-- start SOURCE MATERIAL --

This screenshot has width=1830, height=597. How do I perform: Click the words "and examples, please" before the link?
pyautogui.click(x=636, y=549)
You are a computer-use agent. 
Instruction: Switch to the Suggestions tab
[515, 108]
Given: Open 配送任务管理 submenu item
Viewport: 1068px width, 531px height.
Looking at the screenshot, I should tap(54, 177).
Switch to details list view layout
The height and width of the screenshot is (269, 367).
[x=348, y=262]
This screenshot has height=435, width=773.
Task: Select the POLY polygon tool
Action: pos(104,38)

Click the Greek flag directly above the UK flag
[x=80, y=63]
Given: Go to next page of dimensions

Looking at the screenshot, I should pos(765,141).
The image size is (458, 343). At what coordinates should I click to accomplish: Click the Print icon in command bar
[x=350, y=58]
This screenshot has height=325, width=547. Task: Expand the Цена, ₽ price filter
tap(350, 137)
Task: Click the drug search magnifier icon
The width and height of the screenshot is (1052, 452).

-- end SOURCE MATERIAL --
-- start SOURCE MATERIAL --

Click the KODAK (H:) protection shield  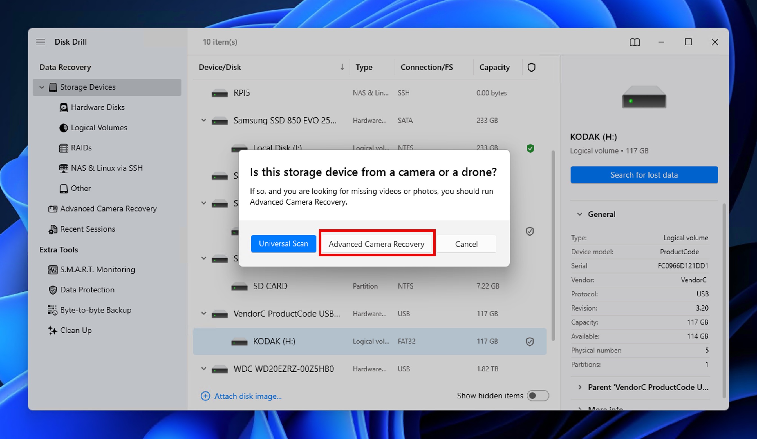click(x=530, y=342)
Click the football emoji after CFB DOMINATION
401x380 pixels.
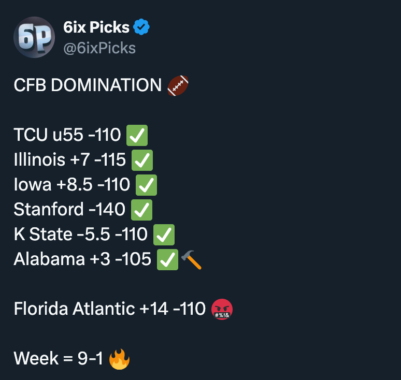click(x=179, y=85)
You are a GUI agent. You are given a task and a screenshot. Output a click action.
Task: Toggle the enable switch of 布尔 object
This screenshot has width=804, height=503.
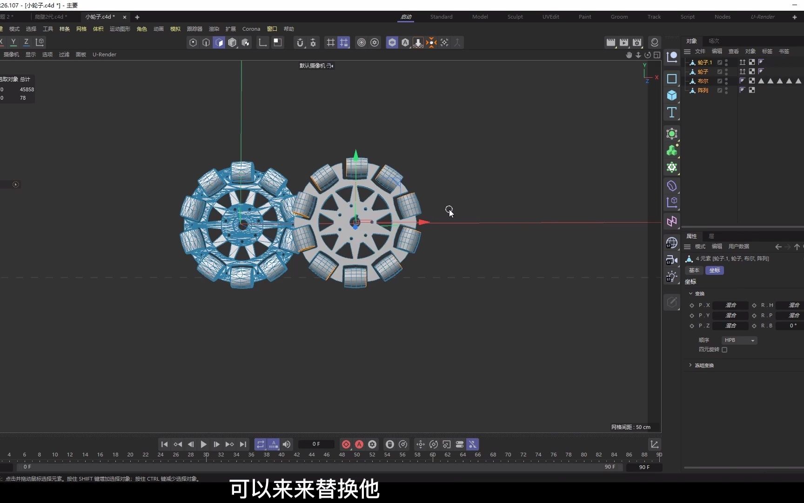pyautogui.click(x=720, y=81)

-- end SOURCE MATERIAL --

Rewrite the stretch from the line containing "You are a GUI" through the line containing "pyautogui.click(x=720, y=81)", replacing "Toggle" with "Flip" and keeping everything else the same, and leave the pictures out.

You are a GUI agent. You are given a task and a screenshot. Output a click action.
Task: Flip the enable switch of 布尔 object
This screenshot has width=804, height=503.
pyautogui.click(x=720, y=81)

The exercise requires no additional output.